Remove sentences based on their token lengths or a pattern match

Removes sentences from a corpus or a character vector shorter than a specified length.

corpus_trim(
  x,
  what = c("sentences", "paragraphs", "documents"),
  min_ntoken = 1,
  max_ntoken = NULL,
  exclude_pattern = NULL
)

char_trim(
  x,
  what = c("sentences", "paragraphs", "documents"),
  min_ntoken = 1,
  max_ntoken = NULL,
  exclude_pattern = NULL
)

Arguments

x: corpus or character object whose sentences will be selected.
what: units of trimming, "sentences" or "paragraphs", or "documents"
min_ntoken, max_ntoken: minimum and maximum lengths in word tokens (excluding punctuation).
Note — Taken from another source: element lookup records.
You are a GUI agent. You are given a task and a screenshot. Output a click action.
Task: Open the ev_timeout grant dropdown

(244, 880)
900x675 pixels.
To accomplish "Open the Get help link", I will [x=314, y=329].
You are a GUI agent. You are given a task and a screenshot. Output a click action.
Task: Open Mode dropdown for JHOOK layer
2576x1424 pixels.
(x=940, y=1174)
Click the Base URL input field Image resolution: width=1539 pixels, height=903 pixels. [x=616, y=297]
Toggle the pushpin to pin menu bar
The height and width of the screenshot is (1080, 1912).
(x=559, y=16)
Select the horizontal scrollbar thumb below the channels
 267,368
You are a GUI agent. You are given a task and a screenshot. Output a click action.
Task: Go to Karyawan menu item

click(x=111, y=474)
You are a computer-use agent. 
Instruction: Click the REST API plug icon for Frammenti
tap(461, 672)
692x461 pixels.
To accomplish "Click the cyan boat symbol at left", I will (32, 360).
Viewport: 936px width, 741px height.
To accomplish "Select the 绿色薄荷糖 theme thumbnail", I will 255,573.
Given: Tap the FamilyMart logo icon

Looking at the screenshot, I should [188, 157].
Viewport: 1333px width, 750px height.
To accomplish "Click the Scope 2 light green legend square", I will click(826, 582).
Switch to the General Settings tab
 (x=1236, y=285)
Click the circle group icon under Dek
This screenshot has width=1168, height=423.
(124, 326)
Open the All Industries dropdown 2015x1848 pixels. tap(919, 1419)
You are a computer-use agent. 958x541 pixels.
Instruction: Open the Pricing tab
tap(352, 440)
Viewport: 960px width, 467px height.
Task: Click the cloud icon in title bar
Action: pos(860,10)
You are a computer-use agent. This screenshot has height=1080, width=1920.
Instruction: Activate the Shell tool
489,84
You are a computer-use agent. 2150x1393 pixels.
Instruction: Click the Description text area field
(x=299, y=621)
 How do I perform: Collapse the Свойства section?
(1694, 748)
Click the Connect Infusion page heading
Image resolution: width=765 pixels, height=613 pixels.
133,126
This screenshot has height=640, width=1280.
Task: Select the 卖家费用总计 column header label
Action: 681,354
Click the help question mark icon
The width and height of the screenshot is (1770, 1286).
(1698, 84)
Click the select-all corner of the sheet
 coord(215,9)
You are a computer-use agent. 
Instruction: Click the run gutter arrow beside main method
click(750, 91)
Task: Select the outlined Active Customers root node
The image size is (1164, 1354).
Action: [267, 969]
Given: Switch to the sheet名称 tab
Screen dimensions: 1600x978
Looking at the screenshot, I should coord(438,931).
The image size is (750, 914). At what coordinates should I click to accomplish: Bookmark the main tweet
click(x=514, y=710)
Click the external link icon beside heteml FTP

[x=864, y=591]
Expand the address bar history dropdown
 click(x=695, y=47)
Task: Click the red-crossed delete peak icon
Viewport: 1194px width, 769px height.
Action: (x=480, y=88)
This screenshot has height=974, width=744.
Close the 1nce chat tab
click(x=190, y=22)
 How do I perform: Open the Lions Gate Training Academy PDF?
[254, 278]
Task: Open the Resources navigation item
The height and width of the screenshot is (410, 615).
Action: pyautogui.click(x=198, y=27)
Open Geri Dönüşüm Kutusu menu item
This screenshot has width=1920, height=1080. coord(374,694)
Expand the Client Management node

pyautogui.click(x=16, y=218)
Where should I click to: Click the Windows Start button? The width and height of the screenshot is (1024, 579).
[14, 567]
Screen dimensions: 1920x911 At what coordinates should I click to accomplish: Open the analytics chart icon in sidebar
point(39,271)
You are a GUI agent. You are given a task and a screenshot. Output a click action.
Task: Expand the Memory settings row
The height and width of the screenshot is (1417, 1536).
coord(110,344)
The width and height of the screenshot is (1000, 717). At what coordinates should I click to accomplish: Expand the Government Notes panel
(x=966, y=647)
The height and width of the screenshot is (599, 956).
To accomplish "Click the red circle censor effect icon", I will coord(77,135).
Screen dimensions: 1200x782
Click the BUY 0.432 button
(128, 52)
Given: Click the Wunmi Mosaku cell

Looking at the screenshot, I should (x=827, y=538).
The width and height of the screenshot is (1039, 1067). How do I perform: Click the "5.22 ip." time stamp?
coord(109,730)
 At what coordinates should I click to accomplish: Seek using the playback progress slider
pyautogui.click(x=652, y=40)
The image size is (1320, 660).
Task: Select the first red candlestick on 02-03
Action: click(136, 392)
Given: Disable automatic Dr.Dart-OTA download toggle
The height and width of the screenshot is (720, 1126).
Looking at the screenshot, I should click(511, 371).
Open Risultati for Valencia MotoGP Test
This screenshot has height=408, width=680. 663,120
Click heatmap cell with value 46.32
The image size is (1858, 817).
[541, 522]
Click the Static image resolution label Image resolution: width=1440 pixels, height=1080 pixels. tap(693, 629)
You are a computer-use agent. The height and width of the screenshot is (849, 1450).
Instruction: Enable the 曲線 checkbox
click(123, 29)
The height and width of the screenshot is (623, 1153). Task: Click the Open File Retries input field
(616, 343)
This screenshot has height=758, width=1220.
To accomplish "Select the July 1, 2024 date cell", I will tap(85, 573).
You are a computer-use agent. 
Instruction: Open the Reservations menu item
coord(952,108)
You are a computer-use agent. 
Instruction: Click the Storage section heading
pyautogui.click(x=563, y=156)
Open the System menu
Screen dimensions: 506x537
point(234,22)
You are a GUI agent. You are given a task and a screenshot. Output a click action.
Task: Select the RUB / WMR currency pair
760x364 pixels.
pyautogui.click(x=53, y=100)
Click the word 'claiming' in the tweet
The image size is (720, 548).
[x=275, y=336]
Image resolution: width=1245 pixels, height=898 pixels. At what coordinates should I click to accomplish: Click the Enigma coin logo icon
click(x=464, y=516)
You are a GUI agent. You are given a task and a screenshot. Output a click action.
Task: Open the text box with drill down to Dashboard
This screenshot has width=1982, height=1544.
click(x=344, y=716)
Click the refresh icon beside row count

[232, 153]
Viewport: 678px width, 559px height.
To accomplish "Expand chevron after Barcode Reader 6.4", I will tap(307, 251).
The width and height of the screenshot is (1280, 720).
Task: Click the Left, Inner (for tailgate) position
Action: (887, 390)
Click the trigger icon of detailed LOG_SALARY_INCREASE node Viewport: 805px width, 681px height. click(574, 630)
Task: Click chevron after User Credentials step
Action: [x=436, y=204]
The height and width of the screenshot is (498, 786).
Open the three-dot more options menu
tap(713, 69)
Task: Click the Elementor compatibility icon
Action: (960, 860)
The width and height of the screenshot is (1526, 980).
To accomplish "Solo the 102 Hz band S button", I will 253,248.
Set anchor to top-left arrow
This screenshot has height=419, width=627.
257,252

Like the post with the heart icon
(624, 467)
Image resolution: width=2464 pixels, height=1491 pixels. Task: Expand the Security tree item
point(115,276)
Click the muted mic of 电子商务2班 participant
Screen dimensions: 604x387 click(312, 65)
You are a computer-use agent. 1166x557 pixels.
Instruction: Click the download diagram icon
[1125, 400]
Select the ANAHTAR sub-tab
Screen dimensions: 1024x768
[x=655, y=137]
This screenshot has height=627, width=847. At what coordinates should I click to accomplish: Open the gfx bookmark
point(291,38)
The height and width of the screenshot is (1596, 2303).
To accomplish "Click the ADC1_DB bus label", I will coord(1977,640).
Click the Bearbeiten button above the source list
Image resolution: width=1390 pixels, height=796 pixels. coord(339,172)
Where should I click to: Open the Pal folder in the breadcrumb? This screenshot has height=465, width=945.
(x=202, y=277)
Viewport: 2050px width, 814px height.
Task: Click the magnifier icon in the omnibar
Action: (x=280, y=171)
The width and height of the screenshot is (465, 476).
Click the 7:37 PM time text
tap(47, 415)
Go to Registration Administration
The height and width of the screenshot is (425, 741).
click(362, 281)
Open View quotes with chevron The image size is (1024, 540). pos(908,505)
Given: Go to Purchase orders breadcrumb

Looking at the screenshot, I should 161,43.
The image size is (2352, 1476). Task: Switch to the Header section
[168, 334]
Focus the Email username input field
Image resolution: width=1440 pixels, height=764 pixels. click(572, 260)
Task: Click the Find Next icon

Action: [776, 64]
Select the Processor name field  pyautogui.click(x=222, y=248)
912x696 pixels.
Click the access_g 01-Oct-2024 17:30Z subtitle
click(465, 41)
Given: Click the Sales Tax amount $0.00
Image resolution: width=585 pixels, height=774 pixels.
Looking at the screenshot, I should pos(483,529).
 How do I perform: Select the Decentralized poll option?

Note that these are approximate numbers of tokens based on checking for word boundaries, rather than on-the-fly full tokenisation.
exclude_pattern: a stringi regular expression whose match (at the sentence level) will be used to exclude sentences

Value

a corpus or character vector equal in length to the input. If the input was a corpus, then the all docvars and metadata are preserved. For documents whose sentences have been removed entirely, a null string ("") will be returned.

Examples

txt <- c("PAGE 1. This is a single sentence.  Short sentence. Three word sentence.",
         "PAGE 2. Very short! Shorter.",
         "Very long sentence, with multiple parts, separated by commas.  PAGE 3.")
corp <- corpus(txt, docvars = data.frame(serial = 1:3))
corp
#> Corpus consisting of 3 documents and 1 docvar.
#> text1 :
#> "PAGE 1. This is a single sentence.  Short sentence. Three wo..."
#> 
#> text2 :
#> "PAGE 2. Very short! Shorter."
#> 
#> text3 :
#> "Very long sentence, with multiple parts, separated by commas..."
#> 

# exclude sentences shorter than 3 tokens
corpus_trim(corp, min_ntoken = 3)
#> Corpus consisting of 2 documents and 1 docvar.
#> text1 :
#> "This is a single sentence.  Three word sentence."
#> 
#> text3 :
#> "Very long sentence, with multiple parts, separated by commas..."
#> 
# exclude sentences that start with "PAGE <digit(s)>"
corpus_trim(corp, exclude_pattern = "^PAGE \\d+")
#> Corpus consisting of 3 documents and 1 docvar.
#> text1 :
#> "This is a single sentence.  Short sentence.  Three word sent..."
#> 
#> text2 :
#> "Very short!  Shorter."
#> 
#> text3 :
#> "Very long sentence, with multiple parts, separated by commas..."
#> 

# trimming character objects
char_trim(txt, "sentences", min_ntoken = 3)
#>                                                           text1 
#>              "This is a single sentence.  Three word sentence." 
#>                                                           text3 
#> "Very long sentence, with multiple parts, separated by commas." 
char_trim(txt, "sentences", exclude_pattern = "sentence\\.")
#>                                                                    text1 
#>                                                                "PAGE 1." 
#>                                                                    text2 
#>                                         "PAGE 2.  Very short!  Shorter." 
#>                                                                    text3 
#> "Very long sentence, with multiple parts, separated by commas.  PAGE 3."